To facilitate unionization and collective bargaining by Uber and Lyft drivers, a reformed labor law (whether state or federal) would need to do quite a bit more than recognize that Uber and Lyft drivers are employees. It would need to include a process that makes organizing the “unusually dispersed, atomized and differentially dependent” Uber drivers a realistic possibility; it would have to control what undoubtedly will be the companies’ vociferous campaigns against organizing; it would have to include real penalties so employers don’t treat those penalties as the cost of doing business; it would need to move bargaining from the level of the firm or unit to the level of the sector; and it would have to fix the myriad other problems present in labor law as it stands today.
Such reform, while profound, is achievable. And given that the NLRB (at least currently) seems to consider Uber and Lyft drivers independent contractors, such reform might even be achievable at the state level. As Dubal describes, Seattle took significant steps in this direction. And although the Seattle law was blocked by anti-trust legal challenges, it’s pretty clear that a state could plausibly do what Seattle was prevented from doing.

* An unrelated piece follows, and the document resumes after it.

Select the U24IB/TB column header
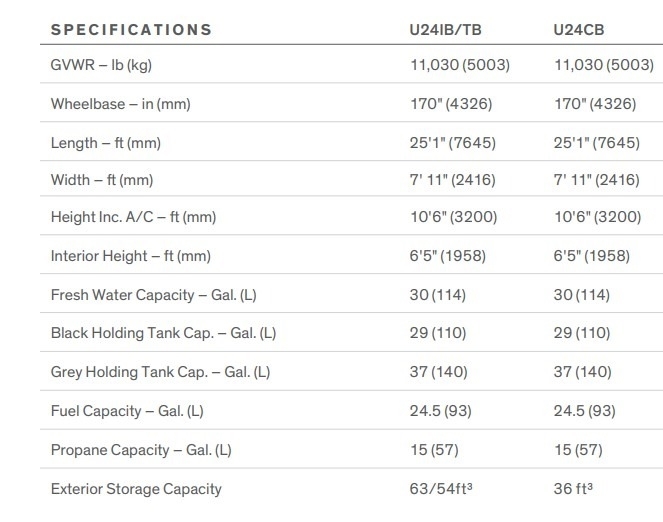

As we work toward this kind of labor law reform, however, we are still left with the question Ben asked in his earlier post: are workers’ associations inevitably an impediment to independent, collective bargaining unions or can they constitute a first step in the direction of those unions. Dubal says “impediment,” asserting that allowing workers’ associations is antithetical to what she calls solidarity unionism. Because we think that workers’ associations can, under the right circumstances, facilitate rather than impede union formation, we think that Dubal has presented something of a false choice. That’s because with or without a viable collective bargaining law for gig workers, a drivers’ association might serve as a locus for deeper organizational activity.
The problem is that, in the context of the current political debate in California, the creation of a drivers’ association at Lyft or Uber might be used to diffuse momentum for legal reforms that would facilitate true gig unions. Indeed, it seems likely that the CEOs of Uber and Lyft would like to offer such a trade: a drivers’ association as a substitute for an autonomous, collective bargaining union. Given the potential for real labor law reform in California, this would be a disaster. No one should believe that a drivers’ association is an adequate substitute for a union. So no one should be satisfied – and we certainly are not – with a compromise where a drivers’ association substitutes for legal reforms that facilitate autonomous union formation. Workers’ associations are worth supporting in contexts where they can serve as a first step in the direction of unionization. Where workers’ associations are used to cut off debate about more fundamental labor law reform, they should be rejected.
Sharon Block is is the Executive Director of the Labor and Worklife Program at Harvard Law School. Benjamin Sachs is the Kestnbaum Professor of Labor and Industry at Harvard Law School.